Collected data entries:
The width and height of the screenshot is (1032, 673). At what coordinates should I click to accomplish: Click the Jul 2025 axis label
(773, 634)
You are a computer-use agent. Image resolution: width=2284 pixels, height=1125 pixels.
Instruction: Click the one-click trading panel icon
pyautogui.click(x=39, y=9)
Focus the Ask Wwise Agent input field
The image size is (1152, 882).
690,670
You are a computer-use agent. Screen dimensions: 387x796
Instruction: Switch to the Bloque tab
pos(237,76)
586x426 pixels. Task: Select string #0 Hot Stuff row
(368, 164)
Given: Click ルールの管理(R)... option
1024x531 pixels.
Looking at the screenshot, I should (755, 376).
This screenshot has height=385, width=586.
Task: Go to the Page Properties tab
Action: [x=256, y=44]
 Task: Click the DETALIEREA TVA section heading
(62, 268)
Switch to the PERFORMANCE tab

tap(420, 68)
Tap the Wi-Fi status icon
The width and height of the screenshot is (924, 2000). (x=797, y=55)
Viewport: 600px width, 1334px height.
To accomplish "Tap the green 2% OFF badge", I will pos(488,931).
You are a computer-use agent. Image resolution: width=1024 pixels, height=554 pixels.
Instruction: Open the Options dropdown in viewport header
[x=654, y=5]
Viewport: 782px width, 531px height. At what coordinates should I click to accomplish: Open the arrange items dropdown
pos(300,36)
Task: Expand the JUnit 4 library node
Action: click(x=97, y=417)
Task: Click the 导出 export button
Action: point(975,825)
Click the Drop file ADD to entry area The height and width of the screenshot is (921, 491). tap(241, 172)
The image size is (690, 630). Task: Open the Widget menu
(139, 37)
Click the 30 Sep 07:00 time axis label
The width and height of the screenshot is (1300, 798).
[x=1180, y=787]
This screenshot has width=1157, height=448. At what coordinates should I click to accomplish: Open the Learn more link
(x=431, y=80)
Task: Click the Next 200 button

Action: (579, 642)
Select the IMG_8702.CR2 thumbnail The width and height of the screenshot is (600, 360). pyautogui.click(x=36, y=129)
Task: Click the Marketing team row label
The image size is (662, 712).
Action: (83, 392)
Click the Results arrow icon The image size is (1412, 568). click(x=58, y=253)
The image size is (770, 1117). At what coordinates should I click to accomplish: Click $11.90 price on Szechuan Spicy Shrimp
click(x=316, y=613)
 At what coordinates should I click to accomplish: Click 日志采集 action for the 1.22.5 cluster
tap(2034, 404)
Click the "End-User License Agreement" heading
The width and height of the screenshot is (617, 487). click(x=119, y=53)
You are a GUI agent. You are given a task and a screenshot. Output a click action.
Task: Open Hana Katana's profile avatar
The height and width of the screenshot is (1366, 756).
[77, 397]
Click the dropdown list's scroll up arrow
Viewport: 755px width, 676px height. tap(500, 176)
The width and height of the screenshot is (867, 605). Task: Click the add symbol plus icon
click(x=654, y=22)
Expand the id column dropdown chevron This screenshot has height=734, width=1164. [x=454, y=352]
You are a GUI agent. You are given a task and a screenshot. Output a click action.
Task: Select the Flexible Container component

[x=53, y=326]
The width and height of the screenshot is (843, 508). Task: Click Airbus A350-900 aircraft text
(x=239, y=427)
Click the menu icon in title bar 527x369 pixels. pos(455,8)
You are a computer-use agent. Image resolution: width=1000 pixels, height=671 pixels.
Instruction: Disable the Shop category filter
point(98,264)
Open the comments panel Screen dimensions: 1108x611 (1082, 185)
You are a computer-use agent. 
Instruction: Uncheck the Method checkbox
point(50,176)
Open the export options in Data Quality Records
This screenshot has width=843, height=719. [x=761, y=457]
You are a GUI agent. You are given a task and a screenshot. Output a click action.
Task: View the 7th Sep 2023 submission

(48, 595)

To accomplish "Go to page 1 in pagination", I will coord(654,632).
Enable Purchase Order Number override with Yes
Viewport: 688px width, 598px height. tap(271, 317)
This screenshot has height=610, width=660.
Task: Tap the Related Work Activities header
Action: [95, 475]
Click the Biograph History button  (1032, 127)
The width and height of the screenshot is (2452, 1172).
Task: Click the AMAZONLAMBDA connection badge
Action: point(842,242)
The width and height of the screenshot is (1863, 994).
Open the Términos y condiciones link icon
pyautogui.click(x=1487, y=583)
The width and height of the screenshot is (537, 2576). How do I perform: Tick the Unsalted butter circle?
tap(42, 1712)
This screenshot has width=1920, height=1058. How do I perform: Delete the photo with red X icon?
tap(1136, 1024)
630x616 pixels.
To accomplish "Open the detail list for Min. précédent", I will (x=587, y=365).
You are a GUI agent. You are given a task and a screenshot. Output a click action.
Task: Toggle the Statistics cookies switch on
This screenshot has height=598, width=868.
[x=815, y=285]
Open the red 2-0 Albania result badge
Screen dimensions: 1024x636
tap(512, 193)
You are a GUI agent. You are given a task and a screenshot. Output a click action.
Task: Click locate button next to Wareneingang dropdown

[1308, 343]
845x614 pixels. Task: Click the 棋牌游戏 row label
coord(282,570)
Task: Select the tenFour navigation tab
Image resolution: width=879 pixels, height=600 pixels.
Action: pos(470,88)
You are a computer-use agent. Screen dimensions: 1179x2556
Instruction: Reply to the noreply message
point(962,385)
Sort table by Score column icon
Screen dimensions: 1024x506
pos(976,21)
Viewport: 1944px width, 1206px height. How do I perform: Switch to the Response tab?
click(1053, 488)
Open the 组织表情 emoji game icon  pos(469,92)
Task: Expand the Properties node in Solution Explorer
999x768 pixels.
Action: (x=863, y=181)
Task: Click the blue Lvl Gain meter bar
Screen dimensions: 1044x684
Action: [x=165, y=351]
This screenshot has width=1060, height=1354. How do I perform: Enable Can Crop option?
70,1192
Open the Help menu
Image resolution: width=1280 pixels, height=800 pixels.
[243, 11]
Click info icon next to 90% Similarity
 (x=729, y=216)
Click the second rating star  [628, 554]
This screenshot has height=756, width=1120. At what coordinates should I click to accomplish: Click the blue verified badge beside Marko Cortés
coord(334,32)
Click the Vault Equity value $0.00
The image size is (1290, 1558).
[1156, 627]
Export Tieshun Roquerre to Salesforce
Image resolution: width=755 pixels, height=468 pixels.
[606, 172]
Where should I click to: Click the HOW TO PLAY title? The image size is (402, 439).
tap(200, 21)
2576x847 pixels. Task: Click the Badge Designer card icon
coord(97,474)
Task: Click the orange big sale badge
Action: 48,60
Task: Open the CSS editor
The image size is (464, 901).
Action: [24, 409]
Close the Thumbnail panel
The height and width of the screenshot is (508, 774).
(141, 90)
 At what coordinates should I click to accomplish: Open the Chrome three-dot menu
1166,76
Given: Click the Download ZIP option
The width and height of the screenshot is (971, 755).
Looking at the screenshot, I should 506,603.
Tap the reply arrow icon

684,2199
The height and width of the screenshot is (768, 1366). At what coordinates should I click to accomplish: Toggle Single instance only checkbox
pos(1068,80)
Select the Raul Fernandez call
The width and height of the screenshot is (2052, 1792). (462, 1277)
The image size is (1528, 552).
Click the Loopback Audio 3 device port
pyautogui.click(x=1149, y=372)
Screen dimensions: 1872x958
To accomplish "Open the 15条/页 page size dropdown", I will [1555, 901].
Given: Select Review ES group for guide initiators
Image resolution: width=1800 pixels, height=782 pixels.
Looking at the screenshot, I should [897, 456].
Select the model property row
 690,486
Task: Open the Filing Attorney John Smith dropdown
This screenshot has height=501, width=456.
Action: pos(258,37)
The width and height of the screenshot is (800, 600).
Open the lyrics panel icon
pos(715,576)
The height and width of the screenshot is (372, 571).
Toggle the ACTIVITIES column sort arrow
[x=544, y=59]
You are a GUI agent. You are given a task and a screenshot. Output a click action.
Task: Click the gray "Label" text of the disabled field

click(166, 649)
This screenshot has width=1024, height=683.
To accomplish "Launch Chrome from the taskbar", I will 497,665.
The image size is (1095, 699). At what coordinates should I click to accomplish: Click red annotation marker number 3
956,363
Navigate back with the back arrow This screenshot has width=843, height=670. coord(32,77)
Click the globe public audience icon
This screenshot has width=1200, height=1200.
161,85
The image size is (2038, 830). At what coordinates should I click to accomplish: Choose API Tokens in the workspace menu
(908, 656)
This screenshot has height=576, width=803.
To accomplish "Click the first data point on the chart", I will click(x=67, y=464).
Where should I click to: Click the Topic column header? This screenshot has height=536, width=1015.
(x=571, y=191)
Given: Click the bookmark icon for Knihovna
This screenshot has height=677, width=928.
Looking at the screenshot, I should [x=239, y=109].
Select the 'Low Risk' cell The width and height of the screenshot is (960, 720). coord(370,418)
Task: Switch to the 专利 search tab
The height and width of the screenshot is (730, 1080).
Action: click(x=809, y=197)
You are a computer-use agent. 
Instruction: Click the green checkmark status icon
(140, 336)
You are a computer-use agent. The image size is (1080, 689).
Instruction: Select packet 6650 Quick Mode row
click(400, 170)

* About this exercise
Count up the lines above that include the string "will" and report nothing but that number.

* Result of the task
6